Superconducting nanostripe single-photon detectors (SNSPDs) are currently the gold standard for detecting single photons of light.
These highly advanced devices have transformed the detection of weak light signals. Operating at extremely low temperatures, they use superconductivity to achieve sought-after photon detection efficiencies used in quantum communication, astrophysics, and biological imaging, as well as emerging applications in quantum computing and secure data transfer.
But there’s still room for improvement.
To answer this challenge, the University of Rochester’s Hajim School of Engineering and Applied Science has partnered with digital quantum computing company SEEQC to create, manufacture, and distribute a next-generation smart sensor, designed for use in cutting-edge quantum applications such as optical quantum networks, quantum computing, and secure data transfer systems like quantum key distribution.
Current SNSPDs face a tradeoff between three key performance factors: speed, detection efficiency, and background “noise” (known as dark counts). Integrating digital circuitry directly on the computing chip could help solve this problem by improving bias control, distinguishing between real and false signals, and even measuring photon numbers and energies more accurately.

GIVEN ENTRIES =
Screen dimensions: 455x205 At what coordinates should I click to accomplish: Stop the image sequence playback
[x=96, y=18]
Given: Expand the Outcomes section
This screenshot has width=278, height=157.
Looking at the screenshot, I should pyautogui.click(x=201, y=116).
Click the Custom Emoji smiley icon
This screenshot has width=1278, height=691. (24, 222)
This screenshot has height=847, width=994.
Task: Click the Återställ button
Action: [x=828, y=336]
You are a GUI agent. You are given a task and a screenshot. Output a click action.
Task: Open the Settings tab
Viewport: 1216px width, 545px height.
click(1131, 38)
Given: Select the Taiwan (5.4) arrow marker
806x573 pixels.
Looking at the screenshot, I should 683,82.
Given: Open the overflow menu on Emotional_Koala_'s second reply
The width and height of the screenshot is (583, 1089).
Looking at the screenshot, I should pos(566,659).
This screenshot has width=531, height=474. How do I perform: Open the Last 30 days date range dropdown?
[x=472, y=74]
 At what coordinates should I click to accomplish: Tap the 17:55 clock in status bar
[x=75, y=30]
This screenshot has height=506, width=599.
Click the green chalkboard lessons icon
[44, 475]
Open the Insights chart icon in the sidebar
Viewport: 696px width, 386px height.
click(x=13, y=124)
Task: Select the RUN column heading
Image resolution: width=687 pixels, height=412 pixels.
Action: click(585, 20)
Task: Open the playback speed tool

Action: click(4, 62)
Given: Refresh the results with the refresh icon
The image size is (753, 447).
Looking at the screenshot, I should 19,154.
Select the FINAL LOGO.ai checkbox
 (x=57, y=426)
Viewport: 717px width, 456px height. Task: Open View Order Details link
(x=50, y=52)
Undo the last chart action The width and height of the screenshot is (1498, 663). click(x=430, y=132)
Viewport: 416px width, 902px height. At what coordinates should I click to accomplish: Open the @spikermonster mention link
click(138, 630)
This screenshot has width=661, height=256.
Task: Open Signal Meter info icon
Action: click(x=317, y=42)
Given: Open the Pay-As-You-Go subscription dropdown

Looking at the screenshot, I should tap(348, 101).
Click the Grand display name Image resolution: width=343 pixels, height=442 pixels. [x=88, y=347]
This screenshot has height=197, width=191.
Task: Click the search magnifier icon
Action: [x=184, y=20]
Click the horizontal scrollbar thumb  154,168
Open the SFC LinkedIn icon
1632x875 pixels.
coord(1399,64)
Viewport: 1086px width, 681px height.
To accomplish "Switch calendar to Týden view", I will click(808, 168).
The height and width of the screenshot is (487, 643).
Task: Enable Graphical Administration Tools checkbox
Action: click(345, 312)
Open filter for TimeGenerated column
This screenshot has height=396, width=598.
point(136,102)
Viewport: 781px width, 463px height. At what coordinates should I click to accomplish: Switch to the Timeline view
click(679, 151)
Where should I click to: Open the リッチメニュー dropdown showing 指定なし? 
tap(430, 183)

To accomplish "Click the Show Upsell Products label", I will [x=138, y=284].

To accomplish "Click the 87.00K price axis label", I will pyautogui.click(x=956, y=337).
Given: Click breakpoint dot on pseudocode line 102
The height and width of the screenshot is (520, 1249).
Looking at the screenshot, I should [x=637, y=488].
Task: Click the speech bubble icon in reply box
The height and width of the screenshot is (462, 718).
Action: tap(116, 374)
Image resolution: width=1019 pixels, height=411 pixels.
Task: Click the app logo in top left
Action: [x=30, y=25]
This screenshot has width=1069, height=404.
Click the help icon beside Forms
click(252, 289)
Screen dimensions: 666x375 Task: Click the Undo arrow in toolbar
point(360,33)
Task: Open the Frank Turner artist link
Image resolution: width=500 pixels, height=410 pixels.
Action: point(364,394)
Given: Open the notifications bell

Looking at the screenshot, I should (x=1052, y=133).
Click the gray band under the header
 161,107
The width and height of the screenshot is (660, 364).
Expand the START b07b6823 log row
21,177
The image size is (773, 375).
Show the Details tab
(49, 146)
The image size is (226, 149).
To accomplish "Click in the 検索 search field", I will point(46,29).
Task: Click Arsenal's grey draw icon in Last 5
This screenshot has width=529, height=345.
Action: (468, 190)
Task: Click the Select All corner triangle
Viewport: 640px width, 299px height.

TO DO =
1 - According to the passage on superconducting single-photon detectors, why could integrating digital circuitry on the chip help current SNSPDs? Answer in one to three sentences.
2 - List the three key performance factors that the passage on superconducting single-photon detectors says current SNSPDs must trade off against one another.

RESULTS =
1 - Current SNSPDs face a tradeoff between speed, detection efficiency, and background noise (dark counts). On-chip digital circuitry could help resolve this by improving bias control, distinguishing real signals from false ones, and measuring photon numbers and energies more accurately.

2 -
- Speed
- Detection efficiency
- Background "noise" (dark counts)